174, 175, 176. CASTLE COMBE, WILTSHIRE

MARKET CROSS, WITH PLAN, SECTION, AND DETAILS

The Market Cross at Cheddar, Somersetshire (Fig. [165]), is a stone structure of six four-centred open arches and shelter, evidently built up round an older cross of the shaft-on-steps type. The shaft, which dates from the fifteenth century, is octagonal, and, with its knop, rears through the top of the roof. The piers of the surrounding arches are buttressed and the parapet is embattled. Extensive renewing took place in 1834, and the steps were repaired in 1835.

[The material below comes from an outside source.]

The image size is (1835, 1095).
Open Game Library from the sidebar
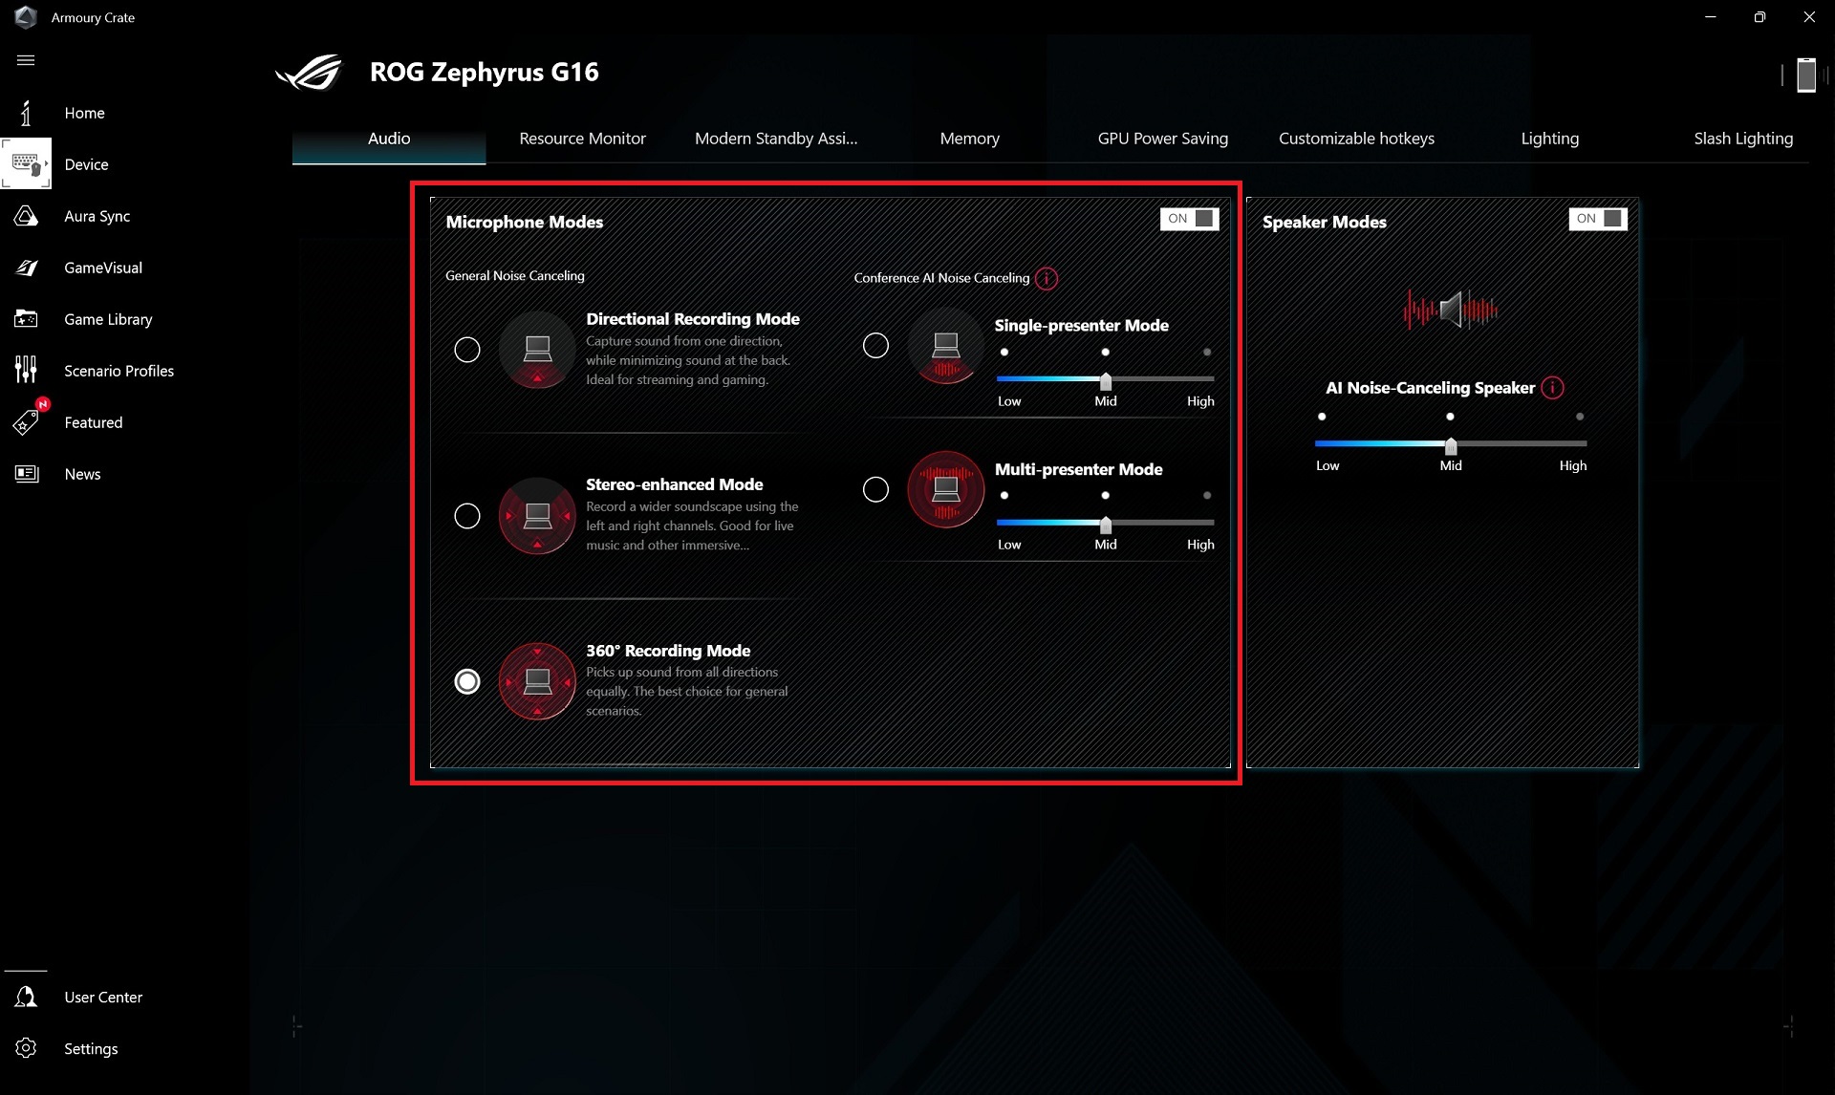click(108, 319)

The Market Cross at Somerton, Somersetshire (Fig. [166]), which may be compared with that of Cheddar, was built in 1673, a surprisingly late date in view of the character of the cross itself. The latter is octagonal, with pyramidal roof of eight cants; its piers are buttressed, and, above a stringcourse with gargoyles at the outer angles, rises an embattled parapet. So closely, indeed, are the forms of architectural tradition adhered to, that, but for the segmental arches with their heavy keystones, one would have had little hesitation in assigning the cross to the first half of the sixteenth century.

At Maidstone (Fig. [167]), the Market Cross, or as it was formerly called, from its original purpose, the Corn Cross, stood at the top of High Street in the centre of the roadway. The date of its erection is unknown, but it is thought to have been about the middle of the sixteenth century, at the time of the incorporation of the borough by Edward VI. A sketch, ascribed to Cornelius Jansen, drawn upon ass's skin and dated 1623—the property, through the Bosville family, of J. H. Baverstock—shows the cross to have been an octagonal structure with an umbrella-like roof, covered apparently with slates, and surmounted by a leaden cross. Later drawings and paintings show that the arches were four-centred, and supported on clustered wooden shafts, and that, in place of the cross on the top, there had been substituted a lead-covered dome, or cupola, from the summit of which rose a pole of turned wood. In the spandrels of the arches were curious carvings illustrative of a butcher's calling. About 1608 it was converted into the butcher's market. The cross, says William Newton in his Antiquities of Maidstone, 1741, "appears to have been very large; but only a part of it is now remaining, which is handsomely covered with lead, and used for the fish market." In 1771 it was considered to be an obstruction to the traffic, and was accordingly moved on rollers a slight distance to the side of the street, just below the square stone conduit shown in the illustration; but it did not stand there very long, for it was finally demolished in 1780.